Pela decisão lançada no evento 3/1G (decisão 8) foi concedida a gratuidade da justiça à autora e deferida a tutela de urgência para determinar a baixa da reserva de margem consignável do benefício previdenciário da autora.

Contra tal decisão, o réu interpôs agravo de instrumento (n. 4012882-19.2019.8.24.0000), o qual foi conhecido e parcialmente provido.

Citado, o réu apresentou contestação (evento 12/1G, contestação 16), arguindo, preliminarmente, a litigância de má-fé da autora. No mérito, argumentou, em resumo: (a) a regularidade da contratação realizada entre as partes, na medida em que a autora tinha total ciência da natureza e forma de cobrança da operação pactuada, a qual se encontrava descrita de forma clara e expressa no contrato; (b) a demandante não tinha a intenção de contratar empréstimo pessoal consignado no lugar do saque via cartão de crédito, sendo esta modalidade de crédito, que não constitui venda casada, a única operação viável para a concessão do valor perseguido; (c) a operação de saque via cartão de crédito com margem consignável e o empréstimo pessoal consignado tratam-se de operaçãos distintas, sendo incabível a conversão da operação em crédito pessoal consignado; e (d) não se constata, na espécie, o ato ilícito ensejador de dano moral indenizável. Ao final, juntou o contrato firmado entre as partes, comprovante de disponibilização do valor sacado do cartão de crédito, bem como as faturas emitidas em relação ao referido cartão.

Réplica (evento 17/1G).

Sobreveio sentença de mérito, prolatada em 13-2-2020, pela juíza Cíntia Gonçalves Costi, que julgou improcedentes os pedidos formulados pela autora, o que se deu nos seguintes termos (evento 20/1G):

Ante o exposto, na forma do art. 487, I do Código de Processo Civil, julgo improcedentes os pedidos consubstanciados na inicial.Revogo a antecipação de tutela anteriormente concedida.Condeno a parte autora ao pagamento das custas processuais e dos honorários advocatícios do patrono do réu, no valor de R$ 2.000,00 (dois mil reais), ex vi o artigo 85, §8º do Código de Processo Civil, com exigibilidade suspensa pelo prazo de 05 anos, face aos benefícios da justiça gratuita (art. 98 § 3º do CPC) ora concedidos à parte autora.Publique-se Registre-se Intime-se.Em caso de apelação, verificado o cumprimento dos requisitos dos parágrafos 1º e 2º do art. 1.009 do CPC, ascendam os autos ao Egrégio Tribunal de Justiça, nos termos do parágrafo 3º do art. 1.010. Transitada em julgado, arquive-se.

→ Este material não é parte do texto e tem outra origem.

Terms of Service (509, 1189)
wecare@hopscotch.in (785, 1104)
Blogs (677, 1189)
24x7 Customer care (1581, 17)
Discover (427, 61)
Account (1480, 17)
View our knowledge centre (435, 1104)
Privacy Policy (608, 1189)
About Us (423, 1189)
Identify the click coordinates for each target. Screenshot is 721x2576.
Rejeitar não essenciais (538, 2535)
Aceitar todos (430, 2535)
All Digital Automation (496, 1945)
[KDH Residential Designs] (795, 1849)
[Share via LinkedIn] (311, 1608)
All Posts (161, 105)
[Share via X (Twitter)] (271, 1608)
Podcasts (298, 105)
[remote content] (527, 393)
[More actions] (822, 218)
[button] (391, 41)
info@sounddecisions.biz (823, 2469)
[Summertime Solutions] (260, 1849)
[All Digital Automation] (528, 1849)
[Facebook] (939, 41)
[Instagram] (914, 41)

Inconformada, a autora interpôs recurso de apelação (evento 25/1G), alegando, em suma, que: (a) o contrato anexado pelo réu não corresponde àquele reclamado; (b) o pacto é inválido, pois foi ludibriada pela casa bancária, tendo contratado, sem seu conhecimento e consentimento, crédito disponibilizado por meio de saque em cartão de crédito com reserva de margem consignada, porquanto nunca utilizou o cartão de crédito; (c) a forma como o desconto é realizado, torna o valor recebido impagável, na medida em que apenas da conta dos encargos incidentes, não representando efetiva amortização; (d) diante de vício na vontade, não pode ser considerada contratada a operação de crédito na forma efetuada, a qual representa nítida venda casada, pois nunca utilizou o cartão, tampouco o recebeu; (e) a operação deve ser cancelada, com a respectiva suspensão dos descontos em sua folha de pagamento e a devolução da quantia indevidamente cobrada, ou, alternativamente, a conversão do crédito contrato em operação de empréstimo pessoal consignado; e (f) o banco deve ser condenado ao pagamento de danos morais. Pugna, ao final, pela reforma da sentença.

Contrarrazões (evento 30/1G).

Os autos ascenderam a este Tribunal de Justiça e foram distribuídos ao Desembargador José Maurício Lisboa, que determinou sua redistribuição a este relator, em razão da vinculação ao agravo de instrumento n. 4012882-19.2019.8.24.0000 (evento 7/2G).

Vieram os autos conclusos.

Este é o relatório.

VOTO

1. Do exame de admissibilidade do recurso

Inicialmente, registra-se que a demanda foi ajuizada já com fundamento processual no Código de Processo Civil de 2015, motivo pelo qual é este o diploma processual que deverá disciplinar o cabimento, o processamento e a análise do presente recurso, haja vista o princípio tempus regit actum (teoria do isolamento dos atos processuais).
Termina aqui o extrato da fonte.